A packing motif is a pattern, representing a cluster of residues which are close in space with no restriction in sequence, e.g. distance or order, which occurs multiple times in a set of proteins. Due to that definition they can hardly be found by sequence analysis, thus our approach uses structural information. It is known that protein packing motifs can provide strong evidence for bio-chemical function, for example the function of the HIV virus was identified through a characteristic motif of this functional family.
Active sites of enzymes, which are also packing patterns, have usually different bio-chemical properties than the all other areas on the enzyme surface. For example ligand binding sites can be distinguished from other parts due to a high number of hydrophobic amino acids, which are mostly in the core of the protein rather than the surface. Other characteristics which can be used to detect such areas, are clusters of non-polar amino acids or certain combinations of polar amino acids. Considering this we decided to use these attributes to form the labels for the nodes in the protein graphs. We discarded the idea of using the amino acid type, because conservation in a packing motif means rather of a class than of a specific type.

Response network analysis

One important aspect of computational systems biology includes the identification and analysis of functional response networks within large biochemical networks. These functional response networks represent the response of a biological system under a particular experimental condition which can be used to pinpoint critical biological processes.

For this purpose, we have developed a novel algorithm to calculate response networks as scored/weighted sub-graphs spanned by k-shortest simple (loop free) paths. The k-shortest simple path algorithm is based on a forward/backward chaining approach synchronized between pairs of processors. The algorithm scales linear with the number of processors used. The algorithm implementation is using a Linux cluster platform, MPI lam and mpiJava messaging as well as the Java language for the application.
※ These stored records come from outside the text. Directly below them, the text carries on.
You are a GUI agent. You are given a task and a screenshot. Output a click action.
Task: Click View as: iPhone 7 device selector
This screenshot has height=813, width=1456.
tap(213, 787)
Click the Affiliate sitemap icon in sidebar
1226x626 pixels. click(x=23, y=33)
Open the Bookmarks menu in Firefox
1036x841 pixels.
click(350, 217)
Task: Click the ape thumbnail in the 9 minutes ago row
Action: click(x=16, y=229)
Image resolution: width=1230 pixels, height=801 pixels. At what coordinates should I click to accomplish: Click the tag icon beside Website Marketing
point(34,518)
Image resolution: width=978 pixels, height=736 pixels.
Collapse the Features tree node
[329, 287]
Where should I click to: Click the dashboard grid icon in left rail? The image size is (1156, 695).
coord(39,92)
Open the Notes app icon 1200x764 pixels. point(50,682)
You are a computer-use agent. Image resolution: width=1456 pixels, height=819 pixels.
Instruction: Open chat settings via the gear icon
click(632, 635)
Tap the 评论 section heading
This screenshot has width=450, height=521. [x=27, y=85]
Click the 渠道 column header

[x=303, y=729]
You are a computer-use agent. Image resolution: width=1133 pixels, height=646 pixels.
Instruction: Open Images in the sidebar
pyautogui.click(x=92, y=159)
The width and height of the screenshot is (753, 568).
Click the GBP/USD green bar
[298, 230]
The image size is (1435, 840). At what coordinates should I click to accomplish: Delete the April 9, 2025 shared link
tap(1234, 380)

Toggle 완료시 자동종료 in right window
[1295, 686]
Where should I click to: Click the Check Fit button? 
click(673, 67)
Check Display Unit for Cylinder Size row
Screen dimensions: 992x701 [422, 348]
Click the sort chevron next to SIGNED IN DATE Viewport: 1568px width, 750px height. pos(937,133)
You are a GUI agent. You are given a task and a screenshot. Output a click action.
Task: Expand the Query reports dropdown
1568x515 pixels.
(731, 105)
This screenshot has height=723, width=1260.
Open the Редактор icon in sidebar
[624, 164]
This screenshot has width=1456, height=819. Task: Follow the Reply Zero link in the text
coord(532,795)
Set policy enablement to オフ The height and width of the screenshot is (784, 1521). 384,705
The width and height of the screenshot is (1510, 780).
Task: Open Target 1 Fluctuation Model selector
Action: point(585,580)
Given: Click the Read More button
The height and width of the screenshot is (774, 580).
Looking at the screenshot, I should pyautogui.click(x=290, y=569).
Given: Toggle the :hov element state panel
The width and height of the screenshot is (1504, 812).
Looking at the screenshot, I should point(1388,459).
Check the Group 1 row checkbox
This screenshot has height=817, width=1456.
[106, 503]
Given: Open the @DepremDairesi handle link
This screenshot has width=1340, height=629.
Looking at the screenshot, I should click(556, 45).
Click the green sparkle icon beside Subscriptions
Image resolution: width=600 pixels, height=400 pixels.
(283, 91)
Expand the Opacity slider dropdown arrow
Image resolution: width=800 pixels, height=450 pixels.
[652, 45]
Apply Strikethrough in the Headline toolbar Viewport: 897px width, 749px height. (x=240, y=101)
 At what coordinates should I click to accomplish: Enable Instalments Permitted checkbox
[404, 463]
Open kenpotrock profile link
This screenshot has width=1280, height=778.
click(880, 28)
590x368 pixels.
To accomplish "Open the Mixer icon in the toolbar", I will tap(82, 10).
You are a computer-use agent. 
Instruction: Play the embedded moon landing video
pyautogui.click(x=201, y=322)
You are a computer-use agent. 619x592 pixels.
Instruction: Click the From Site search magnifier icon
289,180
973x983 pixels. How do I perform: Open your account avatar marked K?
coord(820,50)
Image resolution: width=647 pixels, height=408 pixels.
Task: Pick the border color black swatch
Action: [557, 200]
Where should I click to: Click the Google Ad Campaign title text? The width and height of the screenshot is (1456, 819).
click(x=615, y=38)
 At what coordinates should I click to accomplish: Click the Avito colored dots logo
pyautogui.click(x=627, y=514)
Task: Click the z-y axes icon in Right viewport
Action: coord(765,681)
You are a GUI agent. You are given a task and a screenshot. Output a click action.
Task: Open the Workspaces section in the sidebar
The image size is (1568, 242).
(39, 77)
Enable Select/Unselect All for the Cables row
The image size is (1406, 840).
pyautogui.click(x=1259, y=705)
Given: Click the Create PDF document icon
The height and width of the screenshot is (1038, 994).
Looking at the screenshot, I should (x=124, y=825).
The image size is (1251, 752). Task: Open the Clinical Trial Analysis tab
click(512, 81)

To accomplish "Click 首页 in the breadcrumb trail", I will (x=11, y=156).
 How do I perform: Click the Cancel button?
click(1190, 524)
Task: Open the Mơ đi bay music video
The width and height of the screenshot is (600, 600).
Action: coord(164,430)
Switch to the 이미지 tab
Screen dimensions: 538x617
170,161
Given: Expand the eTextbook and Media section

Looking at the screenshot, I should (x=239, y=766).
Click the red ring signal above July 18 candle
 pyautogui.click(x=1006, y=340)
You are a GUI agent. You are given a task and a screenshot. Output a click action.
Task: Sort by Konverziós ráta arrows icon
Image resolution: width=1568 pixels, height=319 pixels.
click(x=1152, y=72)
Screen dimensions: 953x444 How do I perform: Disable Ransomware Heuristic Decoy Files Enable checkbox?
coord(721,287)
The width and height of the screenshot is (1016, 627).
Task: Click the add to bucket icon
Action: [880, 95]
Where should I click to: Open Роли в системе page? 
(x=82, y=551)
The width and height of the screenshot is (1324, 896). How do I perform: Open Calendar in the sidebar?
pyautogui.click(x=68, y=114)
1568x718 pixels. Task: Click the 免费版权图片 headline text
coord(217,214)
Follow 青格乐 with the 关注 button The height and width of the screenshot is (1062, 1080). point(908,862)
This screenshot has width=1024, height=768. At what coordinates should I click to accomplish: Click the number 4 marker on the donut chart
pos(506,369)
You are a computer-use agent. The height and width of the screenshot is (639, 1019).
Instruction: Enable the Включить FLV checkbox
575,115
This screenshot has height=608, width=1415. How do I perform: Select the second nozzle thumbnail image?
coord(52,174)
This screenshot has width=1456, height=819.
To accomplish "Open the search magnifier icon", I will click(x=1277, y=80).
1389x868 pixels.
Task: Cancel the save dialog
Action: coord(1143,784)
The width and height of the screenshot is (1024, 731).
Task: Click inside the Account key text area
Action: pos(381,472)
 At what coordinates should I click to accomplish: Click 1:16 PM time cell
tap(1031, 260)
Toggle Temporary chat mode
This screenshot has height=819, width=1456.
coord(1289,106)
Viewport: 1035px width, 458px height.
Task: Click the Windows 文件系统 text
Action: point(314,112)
The algorithm is performed on a hybrid human network consisting of 45,041 nodes and 438,567 interactions together with gene expression information obtained from human cell-lines infected by influenza virus. Its response networks show the early innate immune response and virus triggered processes within human epithelial cells. Especially under the imminent threat of a pandemic caused by novel influenza strains, such as the current H1N1 strain, these analyses are crucial for a comprehensive understanding of molecular processes during early phases of infection. Such a systems level understanding may aid in the identification of therapeutic markers and in drug development for diagnosis and finally prevention of a potentially dangerous disease.